In those days I studied every thing I could get my hands on related to the message of the Honorable Elijah Muhammad. By immersing myself in his message, then everything that I learned in high school, prep school and college took on greater significance. Biology took on greater meaning. Chemistry, Solid Geometry, Algebra, Calculus, everything that I studied I could now use because Islam, as taught by the Honorable Elijah Muhammad was the key to use knowledge for the advancement of self, your family, your community and your people.
Brother Jabril: Now Brother Minister, talk to me for a moment about the time you received the order to put up your music.
Minister Farrakhan: Well, I was playing in a nightclub, in Greenwich Village, in New York, called The Village Barn. I could not come to the Mosque on that particular Sunday because I had to do a Matinee show at the time of the Mosque meeting. But after I completed my show and my responsibility to the nightclub, I came uptown to the Temple #7 luncheonette on 120th Street and Lenox Avenue to chat with the Muslims and get a bowl of bean soup.

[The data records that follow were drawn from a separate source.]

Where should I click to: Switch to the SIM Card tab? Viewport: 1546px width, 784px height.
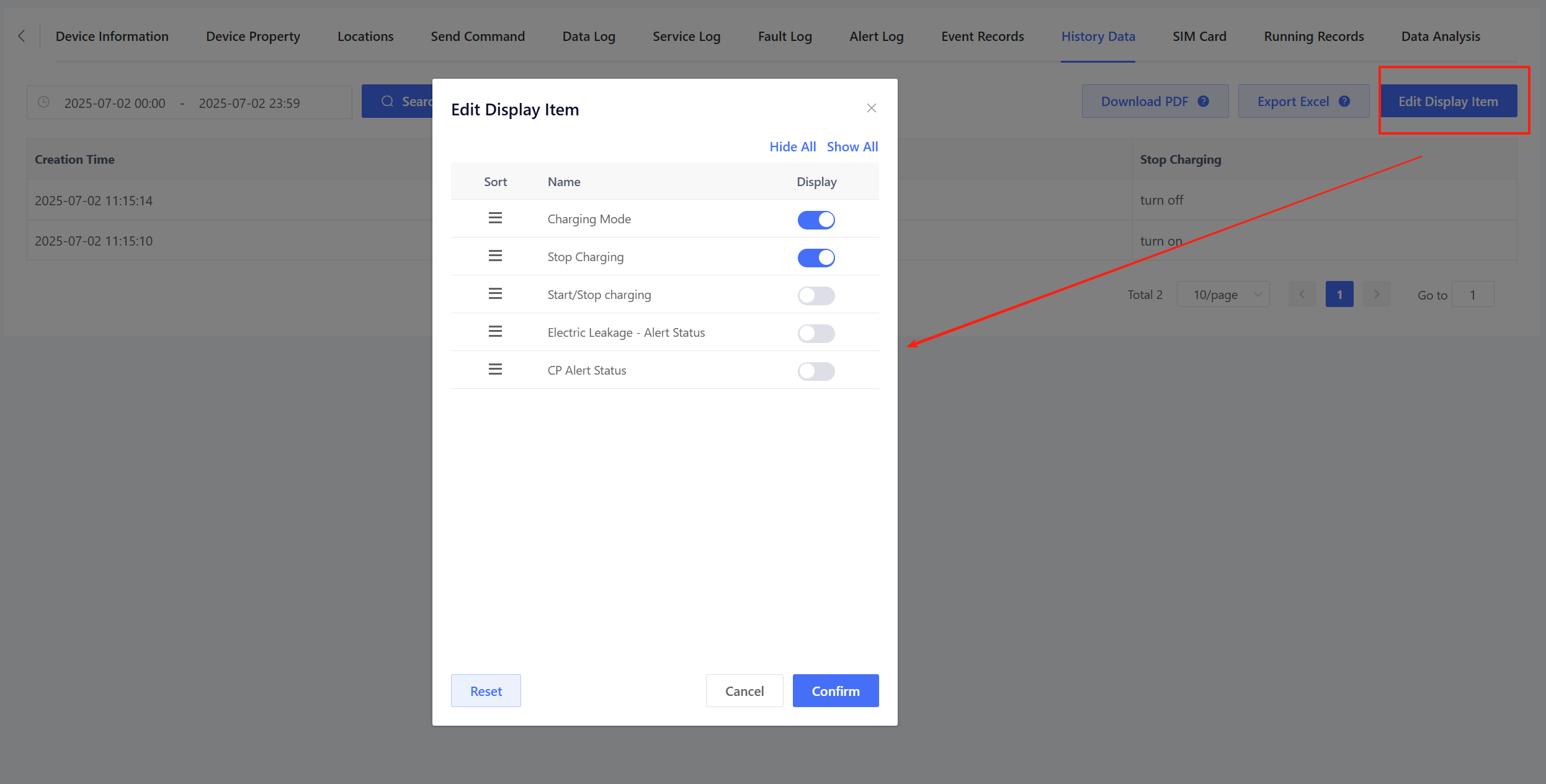[x=1199, y=36]
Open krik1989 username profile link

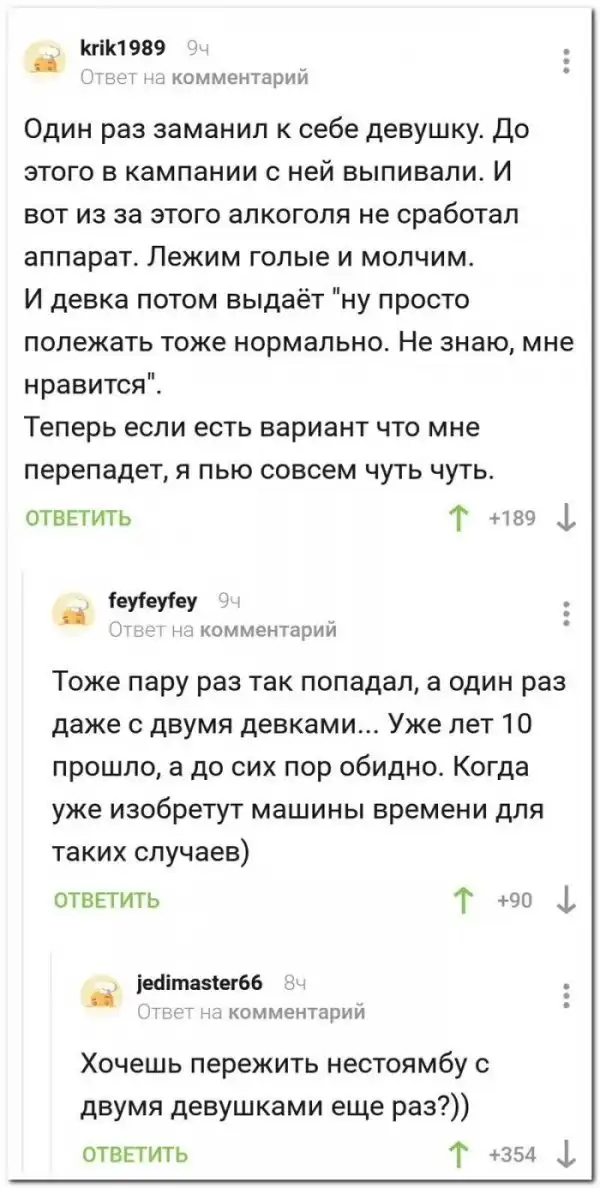coord(121,46)
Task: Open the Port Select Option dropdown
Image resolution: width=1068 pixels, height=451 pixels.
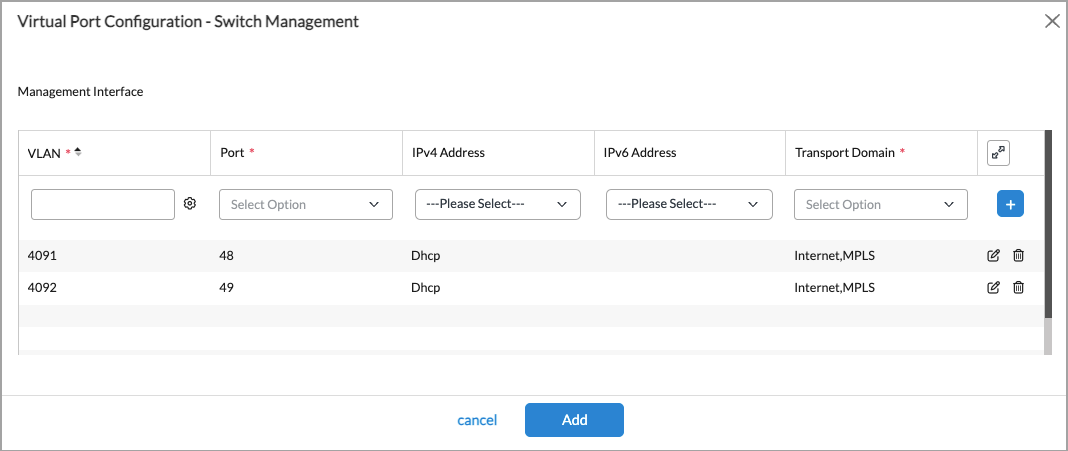Action: tap(305, 204)
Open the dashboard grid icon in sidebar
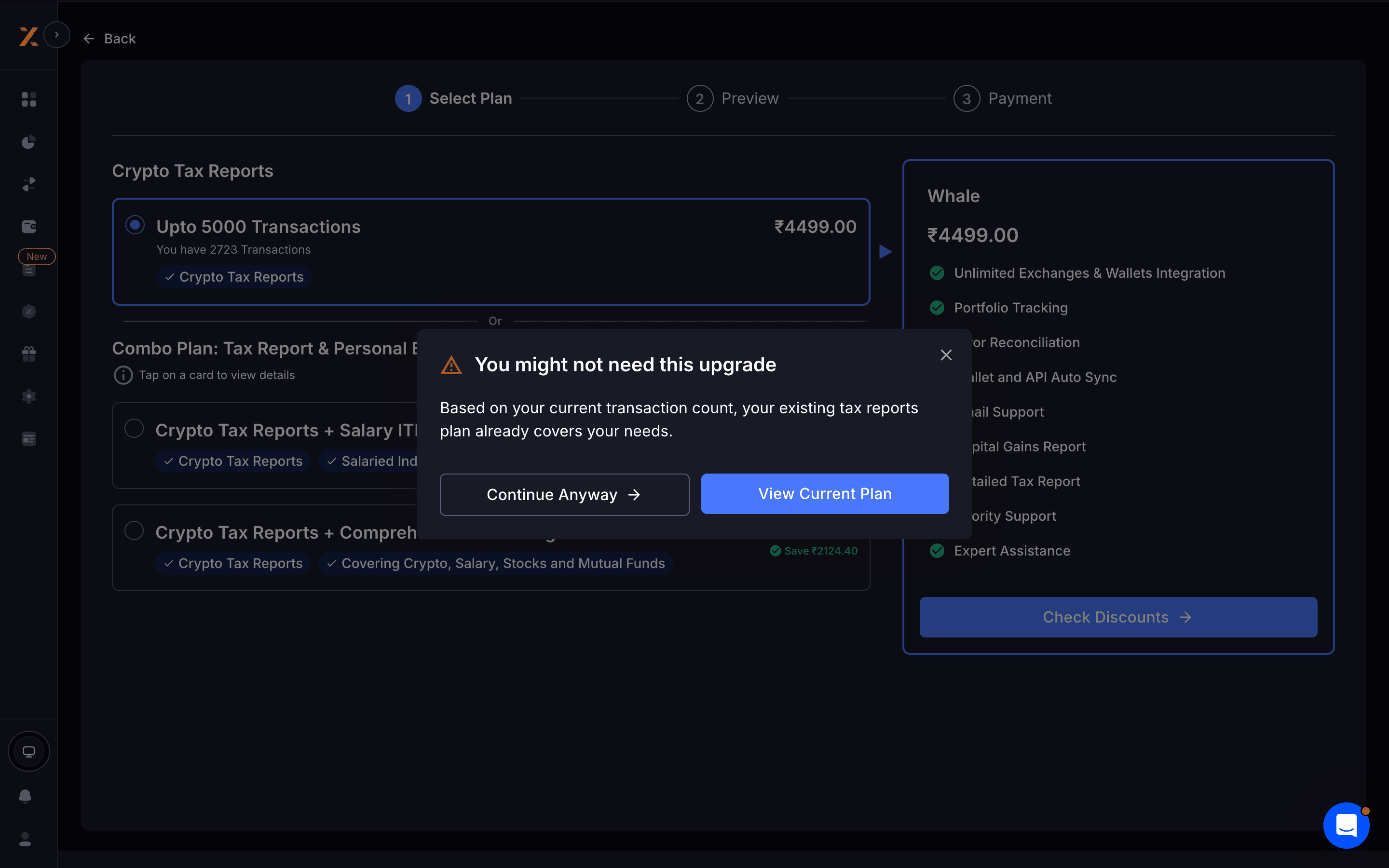This screenshot has height=868, width=1389. [x=29, y=99]
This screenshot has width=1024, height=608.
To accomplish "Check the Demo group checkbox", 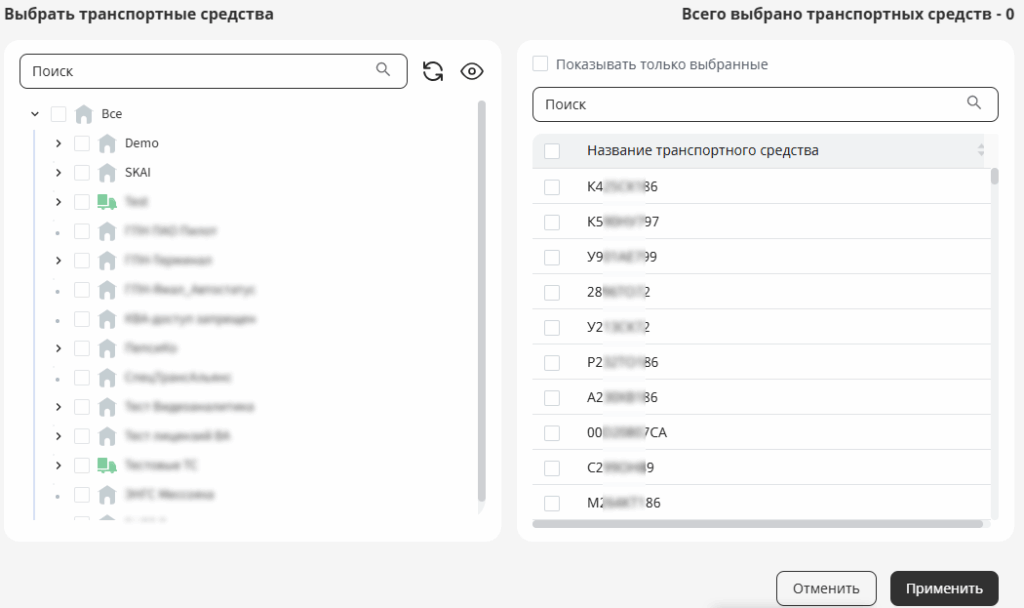I will pos(82,143).
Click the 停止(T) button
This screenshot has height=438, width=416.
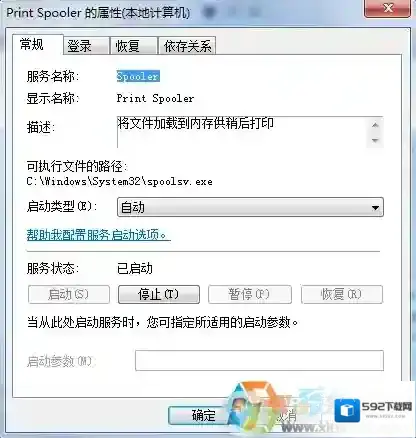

When I got in the restaurant and sat down to order my soup, one of the Believers, I don’t remember who he was, sat down and said to me “Man you know, the order came down today that all the musicians would have to get out of music or get out the Mosque or out of the Temple.” This came as a shock to me. So I didn’t drink the soup right then. I got up, I walked out of the restaurant, I walked East on 120 Street, maybe 20 to 30 paces, thinking as to what I was going to do. In that 20 to 30 paces, the thought came to me, ‘I can live without music. But I cannot live without the truth.’
I turned right around and went back in the restaurant and sat down and had my bowl of soup.
Our dear departed Brother Captain Yusuf Shah learned that somebody had said that to me. He was very angry because he wanted to be the one to break it to me in a gentle way and measure my reactions. When he came I told him, “I already made my decision Brother. I’m giving up show business.”
I had until the end of December, this was around the first of December during Ramadan or something like that, I think it was, and I had to the end of December. I had 30 days to make that decision.
Brother Jabril: 1955?
Minister Farrakhan: Yes it was the end of 1955. That’s correct.
Brother Jabril: And you just stopped?
Minister Farrakhan: Yes. In fact it was in November. It was not in December, but I had to the end of December to make the decision, but this order came down in November, one month after I had been a registered Muslim.
Brother Jabril: What then led to, and what were the circumstances, which were preparatory, under which the Honorable Elijah Muhammad said to you, “You don’t have to study.” [Dictionaries define “story” to mean an account or a recital of an event or a series of events, or happenings, either true or fictitious.
It’s a narrative of incidents in their sequence. “Narrative,” “Story-line” or “plot,” basically means the same. They all have beginnings and endings. So it is with the scriptures. We are at the very end of the Bible’s and Holy Qur’an’s “story” or “narrative.”]
The interview conducted by Jabril Muhammad to the Honorable Minister Louis Farrakhan continues:
Minister Farrakhan: Well, as he made me his National Representative and allowed me to carry on his National Broadcast, he wrote me a letter and gave me the assignment. He gave some subject matter in a letter for four weeks that I would have to deliver these subjects. After the four weeks he was very pleased. He said, “You can go on a little longer.”
As I went on longer, he was pleased. So after six months or so, he said “You can go on for six years.”